= Exercise details =
Everything in the records below from the line containing "The height and" through the line containing "the red swatch" is to be reproduced exactly, those two lines included; no picture is to be copied.

= Data =
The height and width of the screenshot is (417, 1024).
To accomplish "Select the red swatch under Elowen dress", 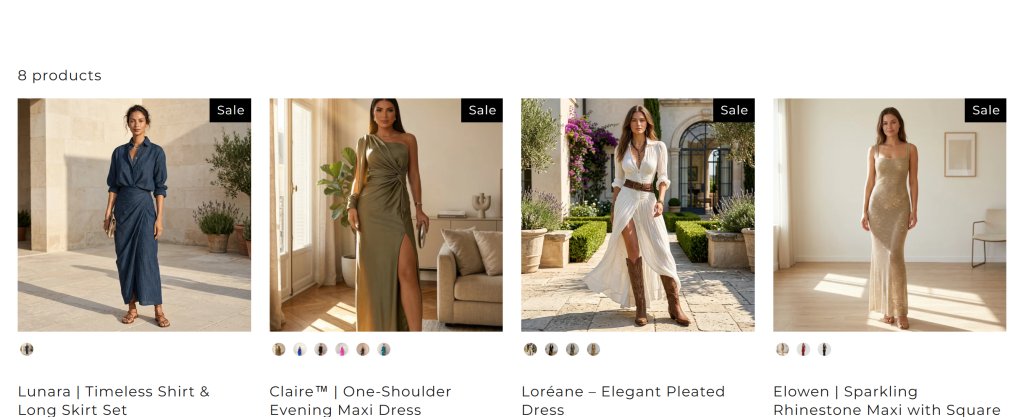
---
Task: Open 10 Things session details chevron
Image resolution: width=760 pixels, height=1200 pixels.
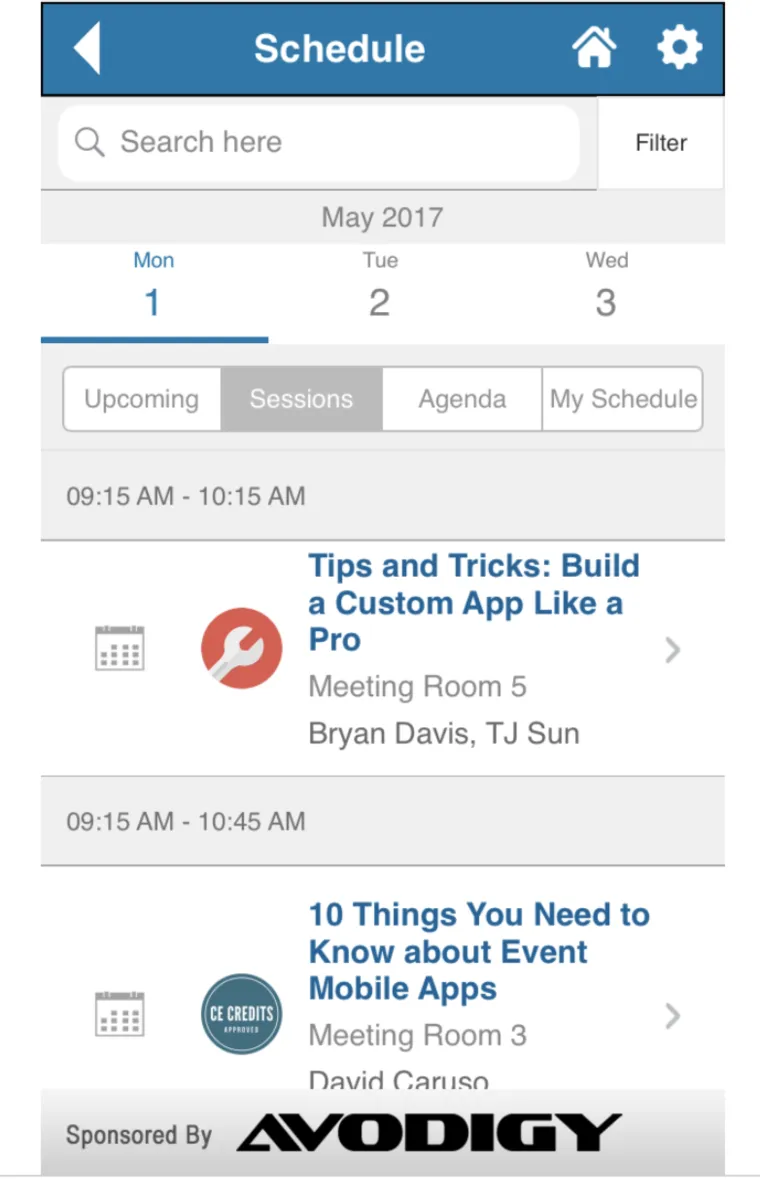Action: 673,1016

= Expected output =
The height and width of the screenshot is (417, 1024).
To accomplish "Select the red swatch under Elowen dress", 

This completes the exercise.